第四章 言葉

Part1

 摩耶によれば、オメガ計画に至るまでのα・アルフォース・Ψ計画に於いて誕生し、理想の姿とは言えずとも、実戦に投入されるようになったのは、一一体。


 αが、三体。

 Ψが、八体。


 三体のアルファの内、一体は人間の形を留めている。他の二体は人前に出る事は出来ないが、戦闘力は高い。

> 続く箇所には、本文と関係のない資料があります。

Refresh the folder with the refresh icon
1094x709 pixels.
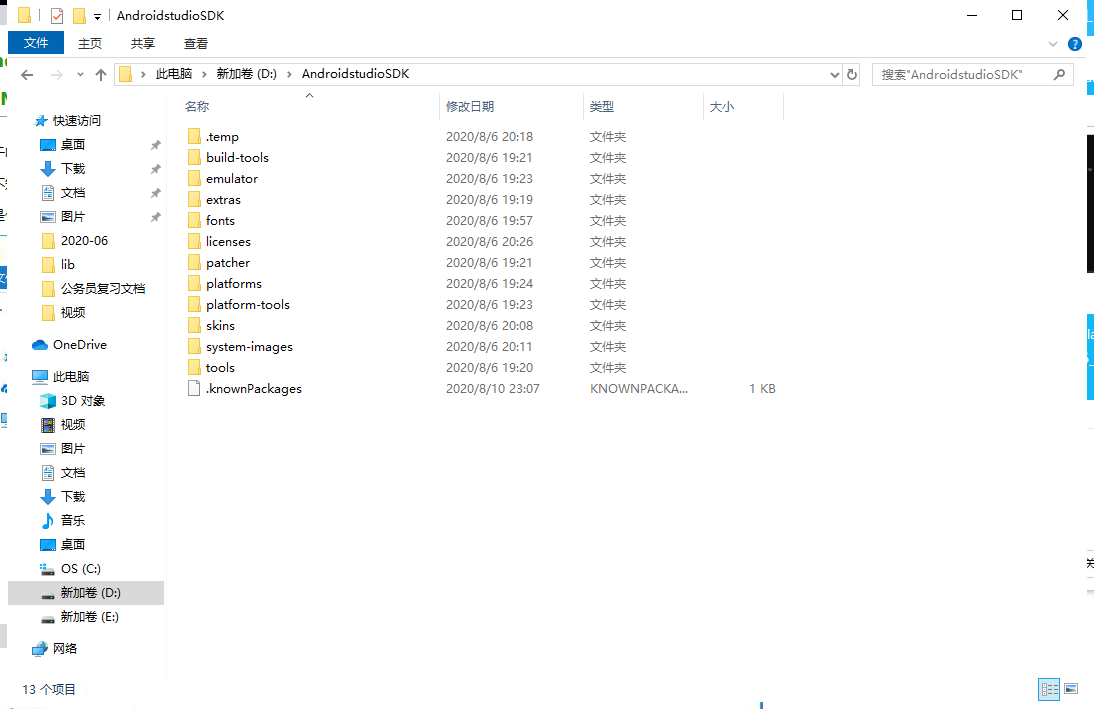point(851,74)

 Aコマンダー、ホーンレプリティアン、キューカンバーがそうだ。


 八体のΨは、一体を除き、全て人工知能を脳に埋め込まれている。脳を接続された機械に、外部から電波を発信して遠隔操作する事も出来るが、基本的には、組み込んだプログラム通りに行動するのみだ。


 キメライブは他と比べると知性的で器用だ。コマンダーの命令には従うので、他のαたちと共に傭兵として参戦している。

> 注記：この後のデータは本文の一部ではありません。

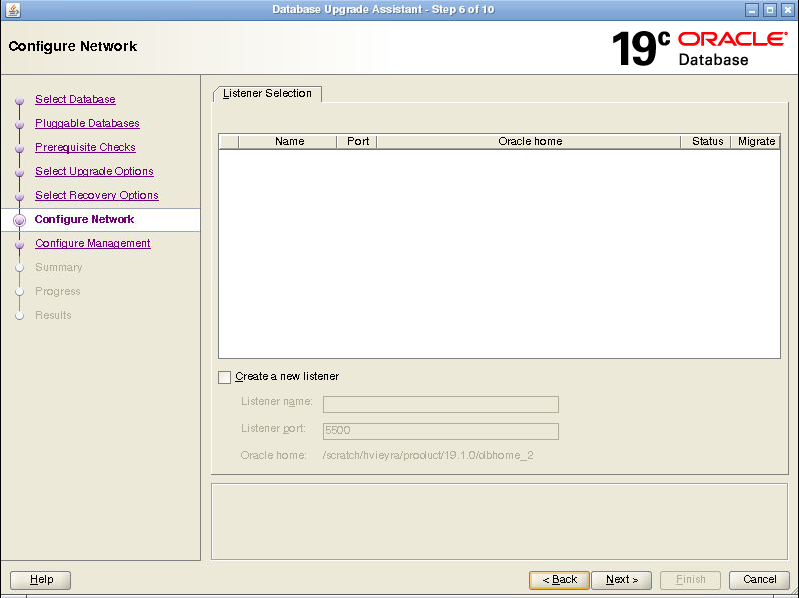Maximize the Database Upgrade Assistant window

 それ以外の命令がないΨは普段、暴れ出さないように厳重に拘束されている。

 錬司と戦ったΨ――ナックルボールは、その八体の内の一体である。


 逞しい両腕に加え、頸がなく肩に埋まった頭部が、四つん這いになった時に正面から見ると、シュモクザメのようなハンマー状に見える。そして特徴的な尻尾を持っている。ハンマー状の身体に、鞭のようにしなる打撃武器である尻尾を持っている姿が、けん玉のように見え、“剣玉”ではなく、“拳玉”と書き換えて、そのように名付けた。


 公式な資料では、


  Ψナックルボール

 

 と、表記される。

 

 Ψナックルボールに与えられた指令は、花果摩耶の捕獲と、彼女が持ち出したΣの奪還である。摩耶の脱走に加えて、錬司を事故に遭わせてしまい、上層部から謹慎を言い渡されたホイル製薬の研究員たちは、Ψたちにその指令を下している。

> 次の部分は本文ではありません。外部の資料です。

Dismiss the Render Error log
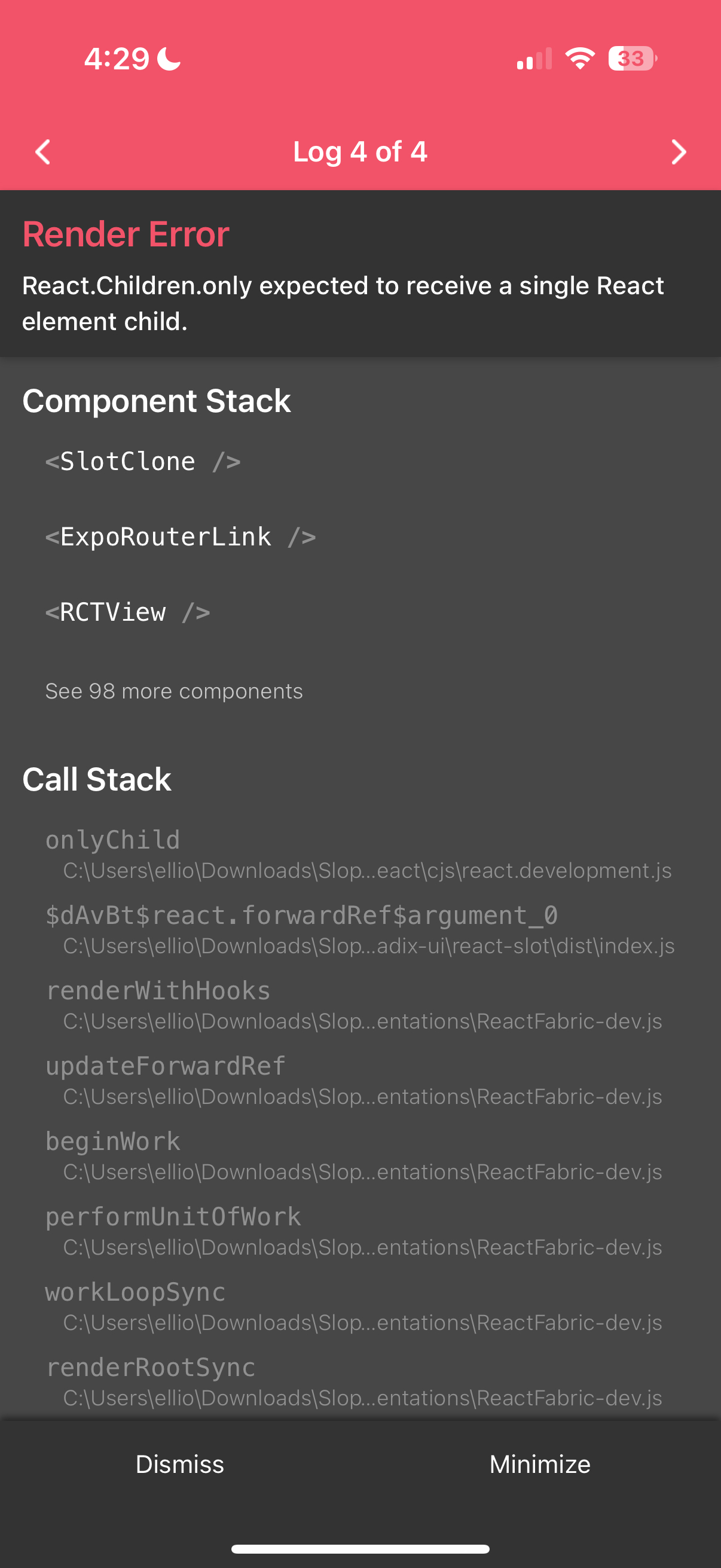This screenshot has height=1568, width=721. point(180,1464)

 中東に派遣されたAコマンダーたち2A部隊は、この任務からは外される事となっている。


 又、二体のΨは、摩耶が脱走を図った折に負傷している。普段はチェンバーの中で目覚める時を待っているのだが、活動を停止している段階で、摩耶がチェンバーに細工をした為に大きなダメージを受け、未だに目覚められていない。


 Σ奪還の命を受けているのは、ナックルボールを含めた五体のΨであるという事になる。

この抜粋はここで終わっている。